When Moira is discussing a topic she portrays a sense of dread in the position of her eyes and stern facial expressions. Schiti renders great science fiction moments that are full of tension as well. The Orchis station features inspired technology and character designs that are a nice break from the talking heads of Krakoa. Schiti isn’t given the most interesting script from Hickman strictly from a visual standpoint but it still doesn’t hold back from letting the quality flow through the script and art.

When readers reflect back on this issue and compare it to other stories “Inferno” #1 will stand out thanks to the characterization. Hickman’s script is honest and Schiti’s art is breathtaking.
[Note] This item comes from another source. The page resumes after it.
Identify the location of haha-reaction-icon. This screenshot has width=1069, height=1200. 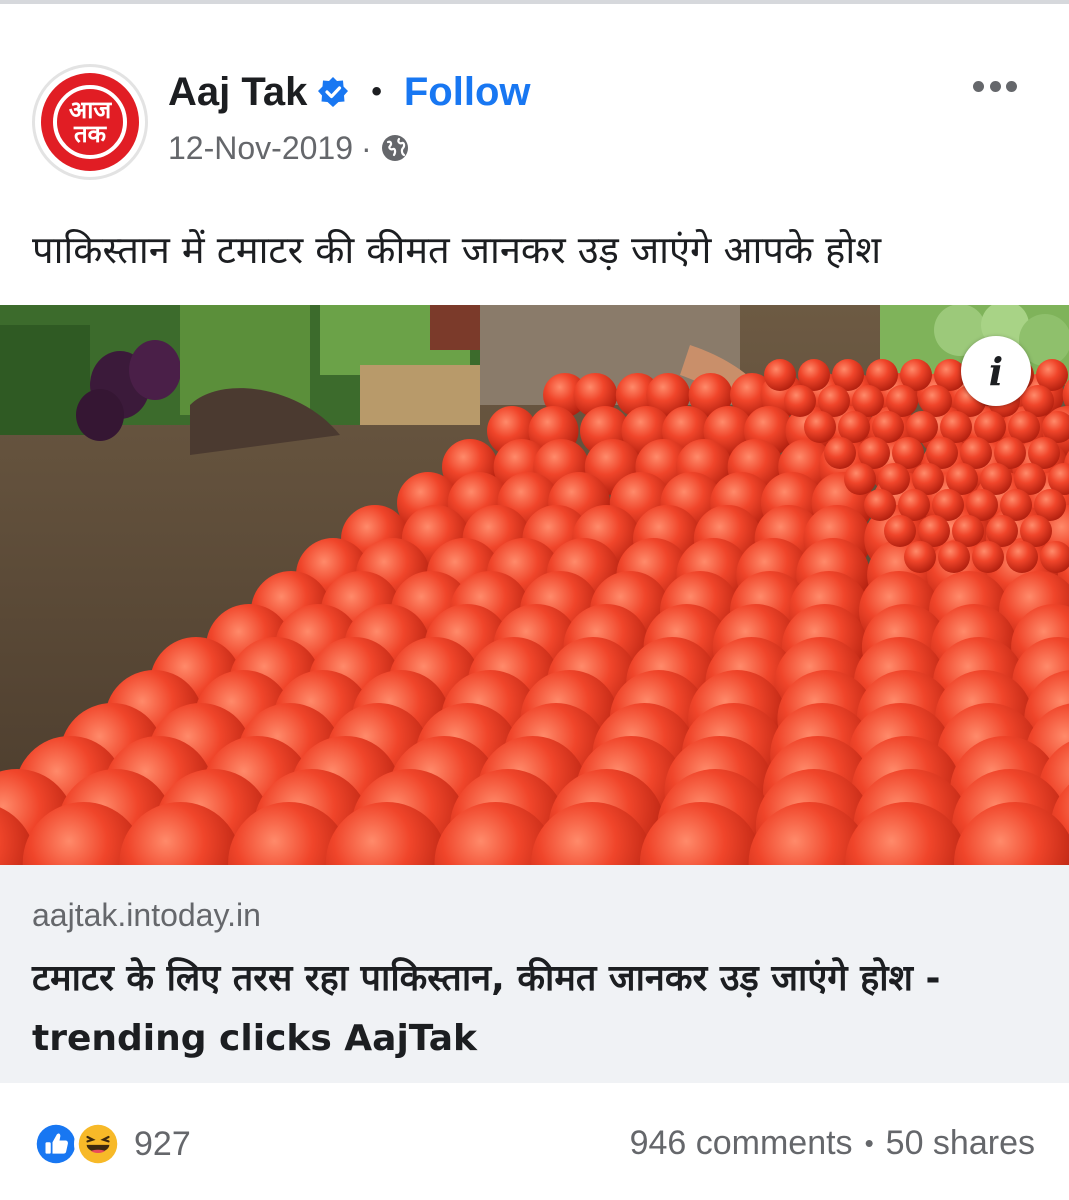
(98, 1144).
So many events feel rushed but “Inferno” is the payoff from years of storytelling perfectly captured for a grand comic book event. There’s so much foreboding subtext in “Inferno” #1 that is oozing between the panels.

Hickman’s characterization and dialogue are haunting. Even though “Inferno” #1 doesn’t bring in the action, it brings some of the finest writing in this franchise since “House of X” and “Powers of X.” Schiti’s art lines up in quality with the majesty of Larraz and Silva. Schiti draws beautiful X-Men characters who emote through their body language. Thanks to the art and writing of “Inferno” #1 Readers are intimidated by the presence of a mutant before they even start talking. “Inferno” #1 is a triumph for Marvel and shows that long-form storytelling can mesh really well with the climax of an event storyline.

Final Verdict: 9.0 – “Inferno” #1 is the most foreboding comic book event debut issue you will read all year.